Definitive diagnosis of sleep apnea requires scientific observation of the patient during an overnight sleep study. Typically, this is accomplished by conducting a sleep study at a sleep center or sleep laboratory. The patient goes to a sleep laboratory, is connected to a monitor, and spends one or more nights there, sleeping normally. Throughout the night, as the patient snores loudly, the equipment in the sleep laboratory analyzes the patient’s breathing patterns and measures the number of apnea episodes that occur, i.e., how many times and how often the patient stops breathing during the night.
Physicians typically grade the seriousness of obstructive sleep apnea on a scale ranging from mild to severe, based upon the apnea-hypopnea index, or AHI. The AHI measures the frequency per hour of pauses in breathing that the patient experiences while sleeping. For instance, an AHI of 25 means that the patient stops breathing 25 times an hour during the night.

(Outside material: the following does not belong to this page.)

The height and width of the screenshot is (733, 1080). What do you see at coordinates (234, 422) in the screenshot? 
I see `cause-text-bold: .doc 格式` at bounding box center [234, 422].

- Mild obstructive sleep apnea – an AHI between 5 and 15
- Moderate obstructive sleep apnea – an AHI between 15 and 30
- Severe obstructive sleep apnea – an AHI greater than 30
Whether you need treatment for sleep apnea depends upon its severity and is a decision that you should make in conjunction with your sleep specialist. Sometimes, your doctor will recommend treatment even if your sleep disorder is not symptomatically acute or your AHI is not especially high. For instance, risk factors for heart disease or diabetes might prompt a recommendation for sleep apnea treatment, even in the face of a lower AHI.

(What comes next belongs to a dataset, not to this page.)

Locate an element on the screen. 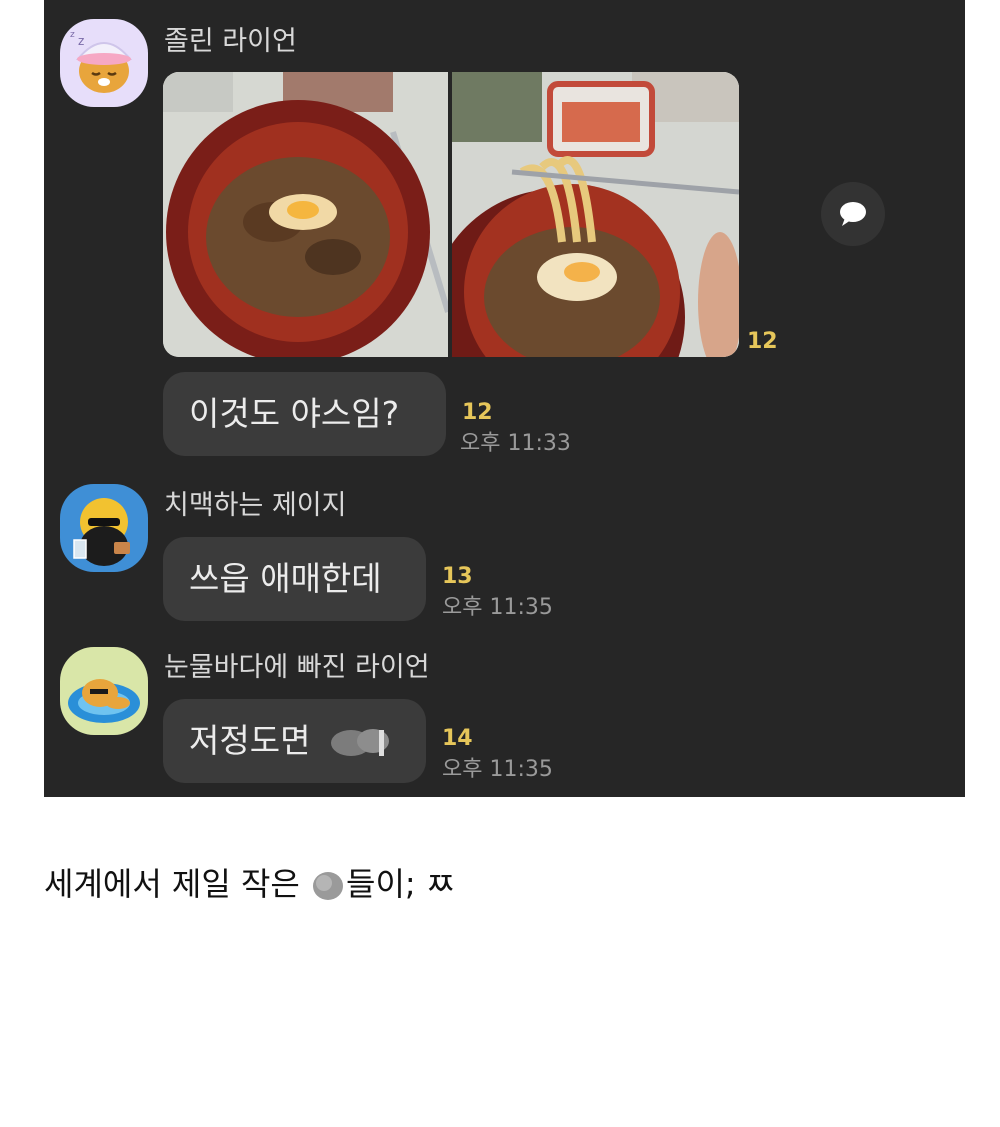 The height and width of the screenshot is (1127, 1000). message-bubble: 이것도 야스임? is located at coordinates (304, 414).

Effective Treatment is Available
The good news is that effective treatment for sleep apnea is available. Continuous positive airway pressure (or CPAP) is highly effective at alleviating sleep apnea and ameliorating its effects. You can find a full discussion of CPAP technology and methodology elsewhere on this site.

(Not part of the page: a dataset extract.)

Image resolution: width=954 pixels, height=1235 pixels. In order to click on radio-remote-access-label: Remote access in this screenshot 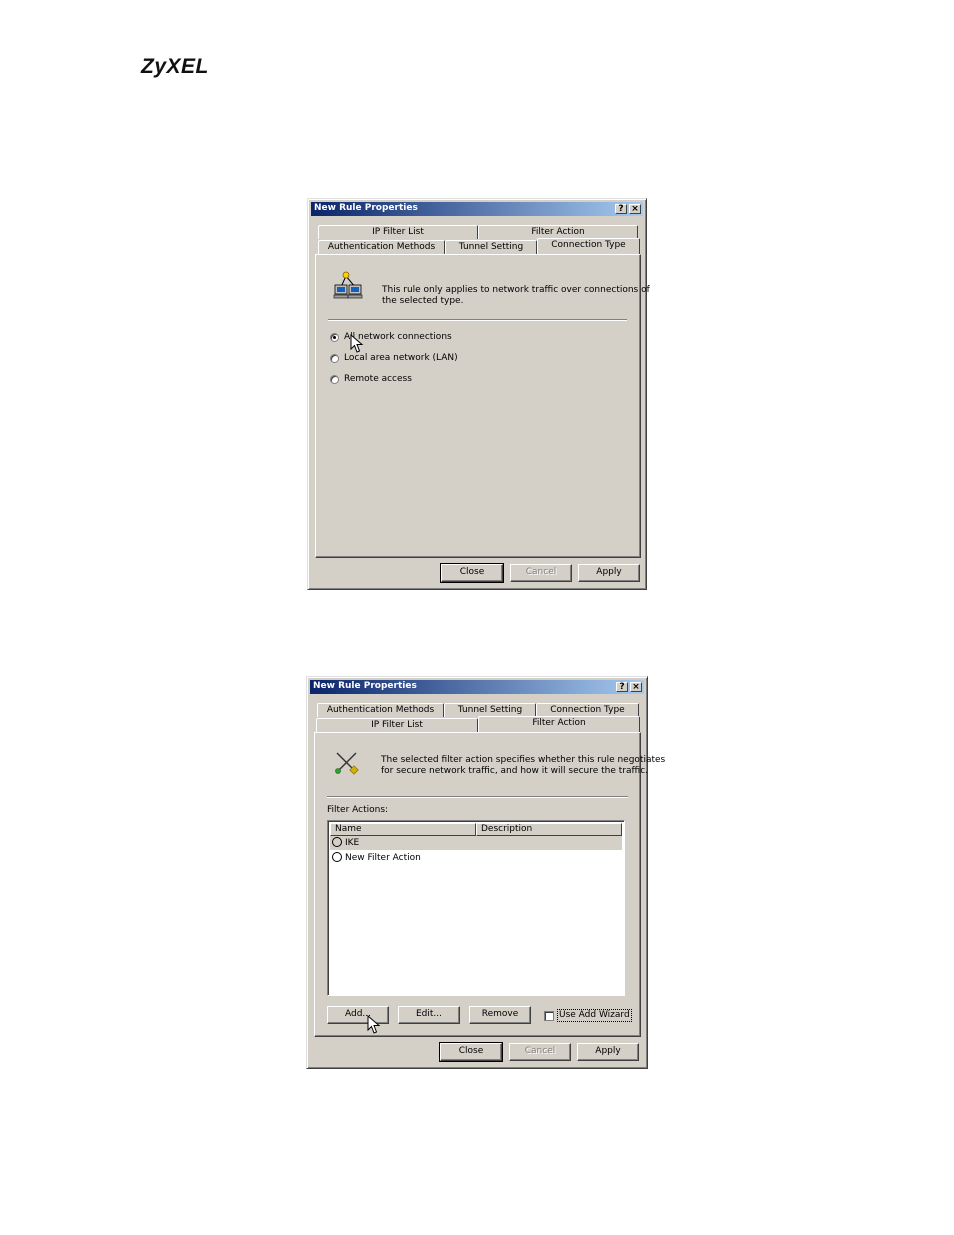, I will do `click(378, 380)`.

Studies emphasize not only the effectiveness but the importance of using a CPAP machine to manage sleep apnea. Real-time increases in free fatty acids, glucose, and cortisol (a damaging stress hormone) have been verified in sleep apnea patients not using their machines, while documented decreases occur during use.
Although there is speculation that failure to use his CPAP machine may have contributed to former U.S. Supreme Court Justice Antonin Scalia’s death, possibly from atrial fibrillation, illustrating the short-term or acute importance of treatment for sleep apnea, it’s the long-term effects that are the most critical. The buildup of toxic substances in the bloodstream resulting from sleep-disordered breathing over long periods increases the likelihood of developing intractable diabetes and leads to harmful systemic effects such as vascular stiffness and high blood pressure, contributory to cardiac disease and heart failure.
Both the American Sleep Apnea Association and the National Sleep Foundation provide information on surgical procedures available to modify the nose, tongue, soft palate, or other structures in the upper airway, as well as bones in the lower jaw or neck. Generally, however, surgery is not considered as a first-line option, particularly given the success of continuous positive airway pressure options. Various appliances – sometimes called “mandibular advancement devices” – are available that mechanically adjust soft tissue and the jaw to decrease obstruction in the patient’s upper airway can also be fitted by medical professionals. For patients suffering from symptomatic heart failure from central sleep apnea, a device similar to a pacemaker can be implanted to sense when a patient hasn’t taken a breath in too long a time and stimulate the phrenic nerve.
Simply put: Sleep apnea is no joke. It is more common than you think, and it’s a dangerous condition that requires medical treatment. The longer you go without addressing it, the greater the harm will be.